Let us take 3 quadratic forms on $$\mathbb{P}^2$$ with no common zero; they define a map $$\pi : \mathbb{P}^2\rightarrow \mathbb{P}^2$$ of degree 4. It is not difficult to see that $$\pi _*\mathscr{O}_{\mathbb{P}^2}\cong \mathscr{O}_{\mathbb{P}^2}\oplus \mathscr{O}_{\mathbb{P}^2}(-1)^3$$. Does anyone know how to write down the algebra stucture of $$\pi _*\mathscr{O}_{\mathbb{P}^2}$$ in terms of this decomposition?

Here's a partial answer for a particular case. I suspect you probably already knew this. (So it is really just a comment, but it is too long for the comment box.)

If the polynomials are $$x_0^2, x_1^2, x_2^2$$, and the characteristic is not 2, then in affine coordinates the cover $$\pi$$ is $$y_1=x_1^2, y_2=x_2^2$$. So it is Galois, with Galois group $$G=(\mathbb{Z}/2)^2$$. You can then break up $$\pi_*\mathcal{O}_{\mathbb{P}^2}$$ using 4 characters of $$G$$, which I'll label $$1, \sigma_1,\sigma_2,\sigma_1\sigma_2$$. The last 3 corresponds to the involutions $$(x_1\mapsto -x_1)$$, $$( x_2\mapsto -x_2)$$ and, I'm guessing $$(x_0\mapsto -x_0)$$. The invariant part of $$\pi_*\mathcal{O}$$ is just $$\mathcal{O}$$, and the remaining isotypic factors are isomorphic to $$\mathcal{O}(-1)$$. Under the identification $$\Gamma((\pi_*\mathcal{O})(1))\cong \Gamma(\mathcal{O}(2))$$ coming from the projection formula, the sections coming from the $$\mathcal{O}(-1)$$ factors correspond to $$x_1^2,x_2^2, x_0^2$$ (modulo the guess above). Let me label the factors accordingly by $$1,2,0$$. You presumably want the multiplication table. I'm guessing, for instance, $$\mathcal{O}(-1)_{i}\otimes \mathcal{O}(-1)_{i}\to \mathcal{O}$$ is $$\mathcal{O}(-1)_{i}\otimes \mathcal{O}(-1)_{i}\cong \mathcal{O}(-2)\stackrel{x_i^2}{\to} \mathcal{O}$$ Etc.

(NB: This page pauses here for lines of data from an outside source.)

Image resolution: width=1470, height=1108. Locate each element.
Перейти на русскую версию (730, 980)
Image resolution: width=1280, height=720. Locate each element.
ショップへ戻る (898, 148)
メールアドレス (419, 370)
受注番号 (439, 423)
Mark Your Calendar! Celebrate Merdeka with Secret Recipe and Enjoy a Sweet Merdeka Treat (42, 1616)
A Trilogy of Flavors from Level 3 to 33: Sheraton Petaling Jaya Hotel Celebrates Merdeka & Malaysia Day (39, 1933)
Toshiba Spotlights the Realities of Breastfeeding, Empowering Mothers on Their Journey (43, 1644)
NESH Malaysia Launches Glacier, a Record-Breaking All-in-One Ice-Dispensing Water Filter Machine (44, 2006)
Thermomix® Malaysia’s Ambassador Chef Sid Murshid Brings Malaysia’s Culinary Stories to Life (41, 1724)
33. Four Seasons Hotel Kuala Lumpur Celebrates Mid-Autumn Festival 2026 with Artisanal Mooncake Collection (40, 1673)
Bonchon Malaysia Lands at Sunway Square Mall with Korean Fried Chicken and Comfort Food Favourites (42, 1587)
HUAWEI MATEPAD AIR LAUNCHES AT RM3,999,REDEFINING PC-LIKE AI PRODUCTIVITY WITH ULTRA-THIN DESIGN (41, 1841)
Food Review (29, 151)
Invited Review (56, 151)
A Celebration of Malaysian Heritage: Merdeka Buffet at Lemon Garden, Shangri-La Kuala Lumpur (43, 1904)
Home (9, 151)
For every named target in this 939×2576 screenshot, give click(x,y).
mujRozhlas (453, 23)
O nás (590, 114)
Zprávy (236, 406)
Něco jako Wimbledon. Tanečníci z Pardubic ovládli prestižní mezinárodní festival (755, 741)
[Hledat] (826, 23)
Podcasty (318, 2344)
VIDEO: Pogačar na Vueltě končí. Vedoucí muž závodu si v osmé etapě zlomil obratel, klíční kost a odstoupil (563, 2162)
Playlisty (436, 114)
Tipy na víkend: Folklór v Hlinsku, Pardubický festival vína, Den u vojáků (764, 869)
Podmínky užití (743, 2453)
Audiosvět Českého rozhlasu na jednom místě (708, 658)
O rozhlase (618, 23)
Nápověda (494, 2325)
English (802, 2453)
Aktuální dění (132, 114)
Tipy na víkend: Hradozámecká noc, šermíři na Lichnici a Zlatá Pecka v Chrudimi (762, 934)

• Thanks, Donu. Yes, I was more or less aware of this particular Galois case. I am intrigued by the general case... – abx Jun 20 at 16:46
• I imagine you can do something similar if only one of the quadratic forms is a square. – Piotr Achinger Jun 22 at 17:47

In general, if $$f \colon X \to Y$$ is a quadruple cover of algebraic varieties, the structure of the algebra $$f_* \mathcal{O}_X$$ is studied in the paper

D. Hahn, R. Miranda: Quadruple Covers in Algebraic Geometry, Journal of Algebraic Geometry 8 (1999).

You can download the paper from the webpage of the second author.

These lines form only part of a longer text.